Рундсброк вошел несколько смущенно, слегка сутулясь от волнения и предстоящего разговора. Он давно не видел Наталью Дмитриевну, и она показалась ему еще красивее, чем до болезни. Тонкая белая кожа ее лица словно бы попрозрачнела, стала бледной и болезненной, но сохранила свой снежный цвет, а пухлые губы так и остались такими же полудетскими, как и несколько лет назад. Черное платье и черный чепец оттеняли ее кожу, а глаза казались еще больше, чем до болезни. Она похудела, но это ее красило, под глазами появились мелкие морщинки, но это только придавало ей еще большую прелесть.

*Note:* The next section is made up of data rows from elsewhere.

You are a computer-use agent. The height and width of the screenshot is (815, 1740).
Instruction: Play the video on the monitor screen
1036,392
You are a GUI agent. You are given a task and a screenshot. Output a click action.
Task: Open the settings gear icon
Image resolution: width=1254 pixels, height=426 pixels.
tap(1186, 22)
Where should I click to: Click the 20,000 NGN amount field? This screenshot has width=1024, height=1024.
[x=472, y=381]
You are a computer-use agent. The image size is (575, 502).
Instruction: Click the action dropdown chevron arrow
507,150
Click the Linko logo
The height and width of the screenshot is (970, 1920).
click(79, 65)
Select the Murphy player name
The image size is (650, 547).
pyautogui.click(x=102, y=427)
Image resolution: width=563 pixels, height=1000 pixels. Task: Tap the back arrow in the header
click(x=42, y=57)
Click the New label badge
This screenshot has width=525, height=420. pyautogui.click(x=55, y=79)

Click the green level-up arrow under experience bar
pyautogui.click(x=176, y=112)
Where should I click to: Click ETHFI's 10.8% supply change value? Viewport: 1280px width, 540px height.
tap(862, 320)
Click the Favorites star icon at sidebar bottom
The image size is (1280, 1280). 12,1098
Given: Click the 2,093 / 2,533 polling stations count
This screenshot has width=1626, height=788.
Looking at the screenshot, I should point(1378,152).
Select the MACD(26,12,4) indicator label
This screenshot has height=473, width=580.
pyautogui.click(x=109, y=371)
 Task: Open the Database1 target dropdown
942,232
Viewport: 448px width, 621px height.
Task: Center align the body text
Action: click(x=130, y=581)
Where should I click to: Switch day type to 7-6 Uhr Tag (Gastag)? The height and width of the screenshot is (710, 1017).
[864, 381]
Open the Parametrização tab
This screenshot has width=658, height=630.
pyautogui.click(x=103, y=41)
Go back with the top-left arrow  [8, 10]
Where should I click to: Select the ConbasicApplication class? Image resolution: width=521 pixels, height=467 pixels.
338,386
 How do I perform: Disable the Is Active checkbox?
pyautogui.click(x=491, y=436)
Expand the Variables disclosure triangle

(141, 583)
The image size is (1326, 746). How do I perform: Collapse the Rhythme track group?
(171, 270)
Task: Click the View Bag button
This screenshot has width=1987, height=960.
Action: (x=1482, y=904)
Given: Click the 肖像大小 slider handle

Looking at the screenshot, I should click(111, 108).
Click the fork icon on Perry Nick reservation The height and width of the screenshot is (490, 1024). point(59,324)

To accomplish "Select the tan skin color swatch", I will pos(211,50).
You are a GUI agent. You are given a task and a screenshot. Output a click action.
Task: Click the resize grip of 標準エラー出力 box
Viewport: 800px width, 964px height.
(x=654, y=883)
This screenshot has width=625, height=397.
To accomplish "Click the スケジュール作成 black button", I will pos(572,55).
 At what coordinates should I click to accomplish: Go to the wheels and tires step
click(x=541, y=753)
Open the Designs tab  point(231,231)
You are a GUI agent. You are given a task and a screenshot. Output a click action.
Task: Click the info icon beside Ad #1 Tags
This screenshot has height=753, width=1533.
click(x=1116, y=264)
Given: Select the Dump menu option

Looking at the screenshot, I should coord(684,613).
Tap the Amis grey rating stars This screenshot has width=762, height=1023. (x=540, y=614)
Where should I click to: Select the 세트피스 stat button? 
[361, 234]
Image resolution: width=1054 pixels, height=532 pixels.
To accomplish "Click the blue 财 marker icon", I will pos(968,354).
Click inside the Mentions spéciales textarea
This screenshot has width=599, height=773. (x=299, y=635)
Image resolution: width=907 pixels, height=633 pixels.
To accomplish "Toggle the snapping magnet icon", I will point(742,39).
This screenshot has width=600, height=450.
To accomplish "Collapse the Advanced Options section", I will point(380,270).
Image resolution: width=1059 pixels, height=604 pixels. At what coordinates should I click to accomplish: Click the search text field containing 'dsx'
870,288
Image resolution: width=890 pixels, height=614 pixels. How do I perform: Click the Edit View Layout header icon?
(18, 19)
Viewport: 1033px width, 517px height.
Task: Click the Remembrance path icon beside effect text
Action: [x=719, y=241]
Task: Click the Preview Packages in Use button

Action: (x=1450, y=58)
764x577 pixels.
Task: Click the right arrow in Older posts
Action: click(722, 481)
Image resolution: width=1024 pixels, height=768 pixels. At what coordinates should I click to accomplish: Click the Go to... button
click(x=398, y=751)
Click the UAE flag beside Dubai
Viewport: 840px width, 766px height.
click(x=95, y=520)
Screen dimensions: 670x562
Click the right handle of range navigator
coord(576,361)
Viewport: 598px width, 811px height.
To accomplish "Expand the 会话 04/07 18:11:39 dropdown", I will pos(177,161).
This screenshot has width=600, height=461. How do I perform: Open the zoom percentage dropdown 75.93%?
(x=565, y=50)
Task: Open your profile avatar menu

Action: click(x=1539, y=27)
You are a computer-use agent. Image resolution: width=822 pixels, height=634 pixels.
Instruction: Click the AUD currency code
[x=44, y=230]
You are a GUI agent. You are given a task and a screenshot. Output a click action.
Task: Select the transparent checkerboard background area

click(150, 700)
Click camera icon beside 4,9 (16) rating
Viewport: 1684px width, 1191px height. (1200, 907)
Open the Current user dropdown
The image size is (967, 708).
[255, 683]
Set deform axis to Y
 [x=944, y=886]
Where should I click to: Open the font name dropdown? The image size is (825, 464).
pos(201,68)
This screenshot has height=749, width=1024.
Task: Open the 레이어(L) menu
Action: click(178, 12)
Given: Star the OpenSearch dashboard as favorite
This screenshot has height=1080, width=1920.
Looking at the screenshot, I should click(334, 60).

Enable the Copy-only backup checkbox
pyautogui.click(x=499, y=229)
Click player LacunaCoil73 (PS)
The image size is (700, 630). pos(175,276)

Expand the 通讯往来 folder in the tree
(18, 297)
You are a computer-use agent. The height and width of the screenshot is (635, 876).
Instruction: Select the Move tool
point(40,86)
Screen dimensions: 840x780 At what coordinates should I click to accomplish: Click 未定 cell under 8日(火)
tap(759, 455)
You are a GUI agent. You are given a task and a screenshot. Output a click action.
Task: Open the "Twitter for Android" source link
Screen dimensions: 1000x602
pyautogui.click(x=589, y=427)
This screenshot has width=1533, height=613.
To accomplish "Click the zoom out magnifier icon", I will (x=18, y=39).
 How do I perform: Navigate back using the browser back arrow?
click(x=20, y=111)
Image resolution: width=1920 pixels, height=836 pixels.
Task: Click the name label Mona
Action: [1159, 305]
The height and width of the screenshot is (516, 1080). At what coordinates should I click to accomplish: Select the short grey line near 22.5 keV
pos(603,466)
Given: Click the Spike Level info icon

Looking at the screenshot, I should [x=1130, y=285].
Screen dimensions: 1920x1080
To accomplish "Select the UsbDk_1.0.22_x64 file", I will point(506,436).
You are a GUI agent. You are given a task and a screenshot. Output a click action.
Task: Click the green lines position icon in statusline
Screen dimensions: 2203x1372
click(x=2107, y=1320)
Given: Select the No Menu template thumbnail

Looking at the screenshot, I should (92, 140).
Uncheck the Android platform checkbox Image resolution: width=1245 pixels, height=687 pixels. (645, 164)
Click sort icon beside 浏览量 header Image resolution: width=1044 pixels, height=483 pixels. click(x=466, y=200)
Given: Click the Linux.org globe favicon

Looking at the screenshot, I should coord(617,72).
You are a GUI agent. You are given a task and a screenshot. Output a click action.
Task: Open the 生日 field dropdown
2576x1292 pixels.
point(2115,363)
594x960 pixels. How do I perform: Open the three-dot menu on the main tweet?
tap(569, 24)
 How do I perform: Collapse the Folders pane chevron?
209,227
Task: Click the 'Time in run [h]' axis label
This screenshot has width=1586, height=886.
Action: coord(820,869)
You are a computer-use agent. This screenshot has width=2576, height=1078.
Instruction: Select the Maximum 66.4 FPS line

Он давно ее не видел и теперь смотрел на нее, забыв произнести свои банальные комплименты, забыв о том, что нужно хотя бы поздороваться.
— Наталья Дмитриевна, — несколько погодя, произнес он, — так давно вас не видел…
Она спокойно смотрела на его все такое же ухоженное лицо, знаменитый гороховый сюртук, сидевший без единой складочки, его обтягивающие ноги узкие панталоны на штрипках, и белоснежный пикейный жилет, и высокие воротнички, подпиравшие свежие холеные бакенбарды, и круглый, чисто выбритый подбородок. Она слушала себя, что скажет ей сердце, как поведут себя руки и ноги, бросится ли кровь ей в лицо от одного только звука его голоса.
— Что же, постарела я? — спокойно спросила она. — Да вы проходите, присаживайтесь, неудобно стоять в дверях.
Он как будто встряхнулся, поборол смущение и подошел к креслу, стоявшему рядом.
— Вы похорошели, как будто и не было тяжелой болезни, — грустно улыбаясь, сказал он, — я ищу изменений в вашем лице и не нахожу их.
Он сидел с напряженной улыбкой и словно не знал, как начать разговор.
— Как ваша служба? — опять спокойно спросила она и сама удивилась, что не испытывает никаких чувств. Просто старый знакомый зашел проведать, что тут особенного. Сердце молчало, руки-ноги в порядке, бледное лицо не окрасилось румянцем — она это чувствовала и была удивлена. Как? Вот так проходят чувства и можно быть спокойной и приветливой и не скрывать в душе целую бурю, как было когда-то?
— Что служба, — сморщился он, — служим потихоньку…
И, словно бы решившись, начал тот разговор, ради которого пришел, ради которого ездил к ней чуть ли не каждый день.
— Наталья Дмитриевна, — начал он со слабой улыбкой и теплотой, такой необычной для него.